The following images are part of a series of more than 100 photographs of the houses designed by Martti Välikangas in Wooden-Käpylä, Helsinki. All pictures were taken in the early morning of January 1, 2017, when the streets were empty. Aside from the building types, silent elements such as brooms, lawn mowers, bikes or snow sledges tell us about life in the neighbourhood.
This series is inscribed in a larger photographic work focused on the ideas of repetition and typological variation in architecture.
“In 1919 Oy Helsingin Kansanasunnot (People’s Housing of Helsinki Ltd) received the commission to build a residential area of high architectural and social quality in the capital in order to alleviate the housing shortage caused by the First World War. In 1920 the young architect Martti Välikangas was invited, as his first independent work, to design a garden suburb in the Käpylä area.

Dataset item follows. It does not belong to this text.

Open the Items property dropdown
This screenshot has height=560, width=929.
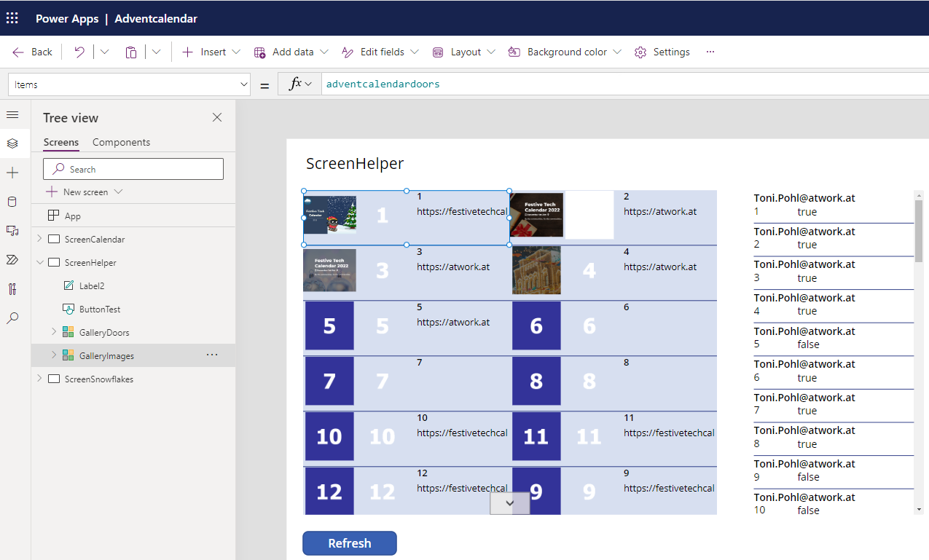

The street plan, comprising fifteen large city blocks, was drawn up by Birger Brunila and Otto-I. Meurman. In building, the aim for simplicity and economy led to standardisation and rational solutions. Timber was chosen as the building material, and Puu-Käpylä, or Wood-Käpylä, was named accordingly. The area was built in three phases. The type buildings of the first phase (1920-21) were enlivened by stylised and referential classical decorative motifs. In the second phase (1921), the architecture became more diverse in detail, and in the third (1922) quite unconventional. False perspective squares, a symmetrical street landscape and monumental street-ends combine naturally with the varying building masses. In the last block, Välikangas abandoned classical balance. The symmetrical elements of the buildings made up assymetrical wholes: naïve façades or buildings in which the gable is wider than the side of the building.
Behind the rich complexity of Puu-Käpylä there does indeed lie a diverse network of influences. Välikangas himself emphasised the influence of anonymous Italian architecture on his design. On the other hand, Käpylä also combines German minimum dwelling models and Swedish small-house production models with the English ideal of the garden suburb and the Finnish tradition of urban wooden building. On account of its unusual architectural harmony, Puu-Käpylä is perhaps the most important monument of the classicism of the 1920s in Finland.” [1]
[1] NORRI, Marja-Riitta, STANDERTSJÖLD, Elina and WANG, Wilfred (Eds.), Finland: 20th-Century Architecture, Munich: Prestel, 2000, p. 176.